### Records from a data collection

- Opening Delimiter -

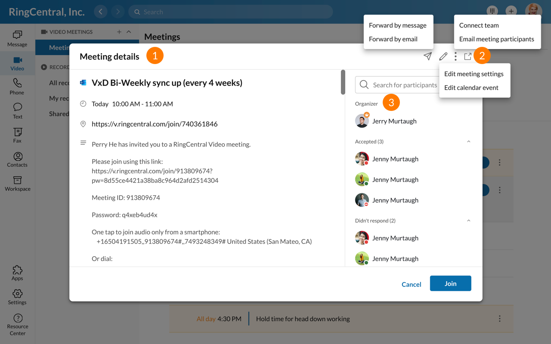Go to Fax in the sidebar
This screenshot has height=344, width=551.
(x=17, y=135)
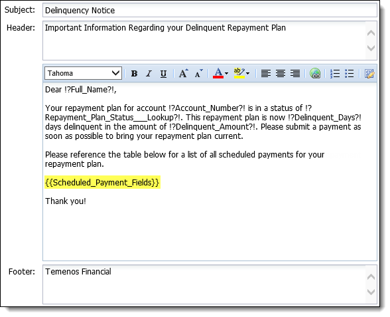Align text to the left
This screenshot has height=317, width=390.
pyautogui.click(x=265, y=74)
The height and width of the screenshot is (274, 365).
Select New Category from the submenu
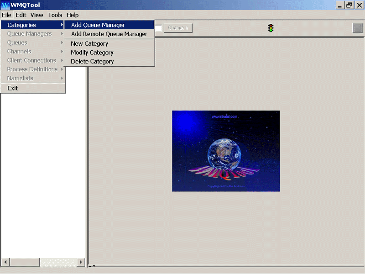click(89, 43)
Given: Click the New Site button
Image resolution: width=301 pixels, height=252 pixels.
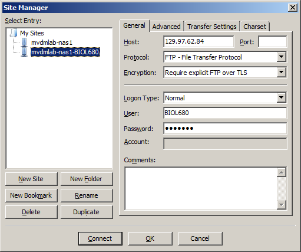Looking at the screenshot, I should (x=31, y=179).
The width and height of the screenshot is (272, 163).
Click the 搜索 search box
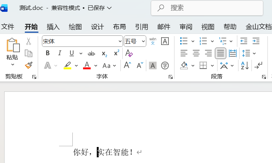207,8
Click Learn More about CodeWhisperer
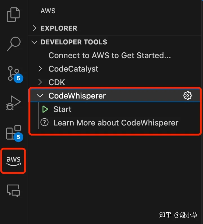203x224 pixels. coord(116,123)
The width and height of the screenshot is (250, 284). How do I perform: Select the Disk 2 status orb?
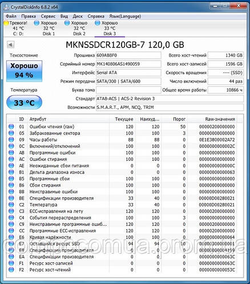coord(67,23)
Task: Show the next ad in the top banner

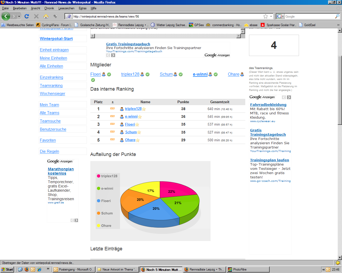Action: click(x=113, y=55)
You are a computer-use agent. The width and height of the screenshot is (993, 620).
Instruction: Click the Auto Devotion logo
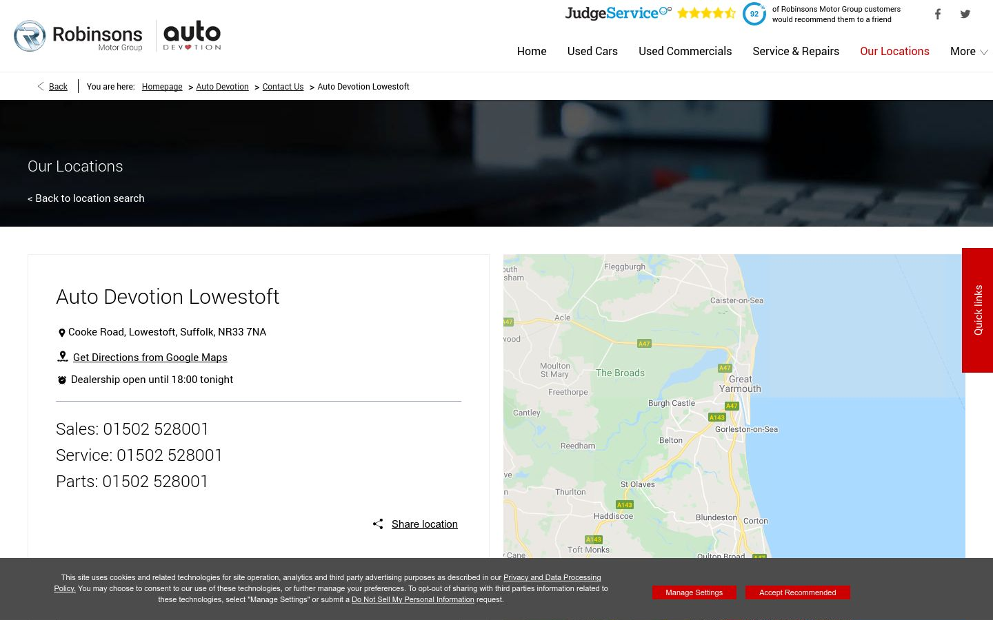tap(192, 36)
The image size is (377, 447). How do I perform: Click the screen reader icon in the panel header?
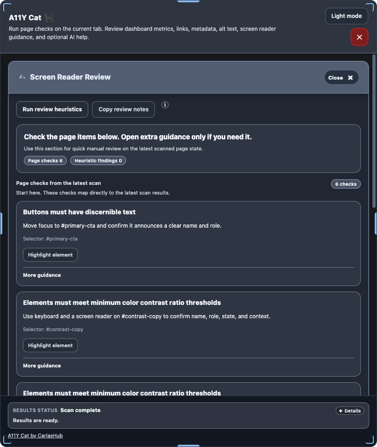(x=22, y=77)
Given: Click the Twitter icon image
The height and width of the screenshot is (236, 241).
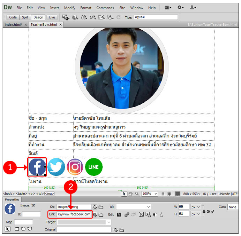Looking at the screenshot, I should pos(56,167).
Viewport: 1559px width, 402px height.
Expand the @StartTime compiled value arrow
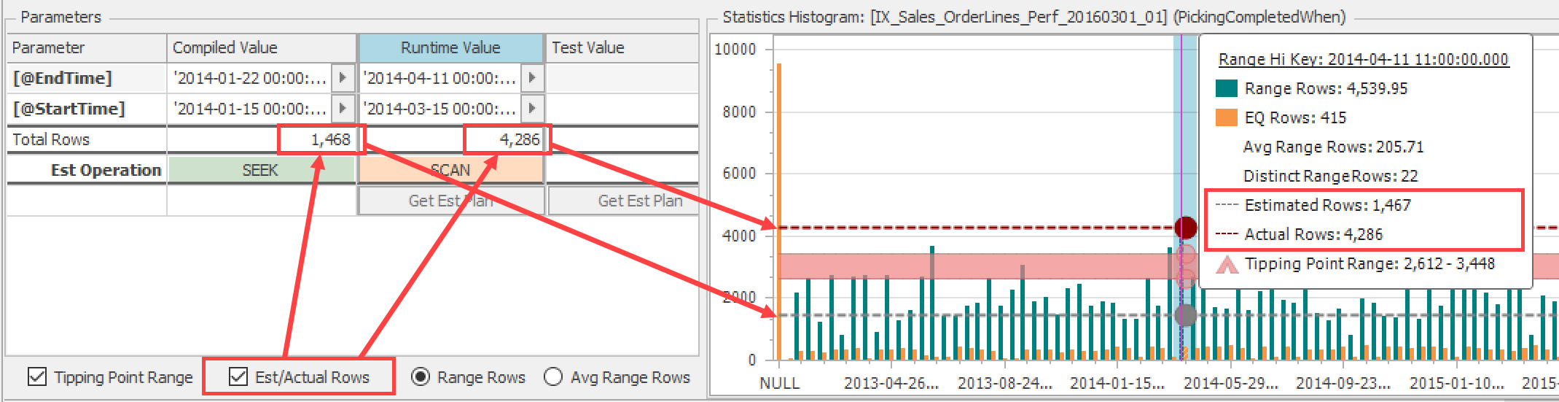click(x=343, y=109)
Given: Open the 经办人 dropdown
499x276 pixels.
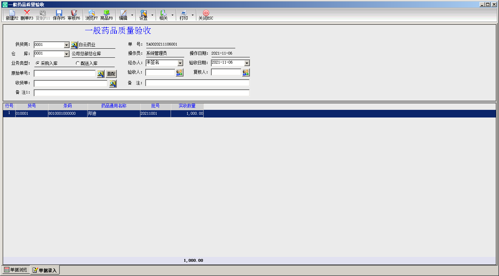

- Closing Delimiter -

### Task
Write out word for word the lines above that run from the one with "The width and height of the screenshot is (272, 163)." to the one with "Given: Click the Twitter icon image". Include both end lines; exclude the images.

### Response for this exercise
The width and height of the screenshot is (272, 163).
Click the 搜索 search box
207,8
Click Learn More about CodeWhisperer
203x224 pixels. coord(116,123)
The width and height of the screenshot is (250, 284). How do I perform: Select the Disk 2 status orb?
coord(67,23)
Task: Show the next ad in the top banner

Action: click(x=113, y=55)
You are a computer-use agent. The width and height of the screenshot is (993, 620).
Instruction: Click the Auto Devotion logo
tap(192, 36)
The image size is (377, 447). How do I perform: Click the screen reader icon in the panel header?
(x=22, y=77)
Given: Click the Twitter icon image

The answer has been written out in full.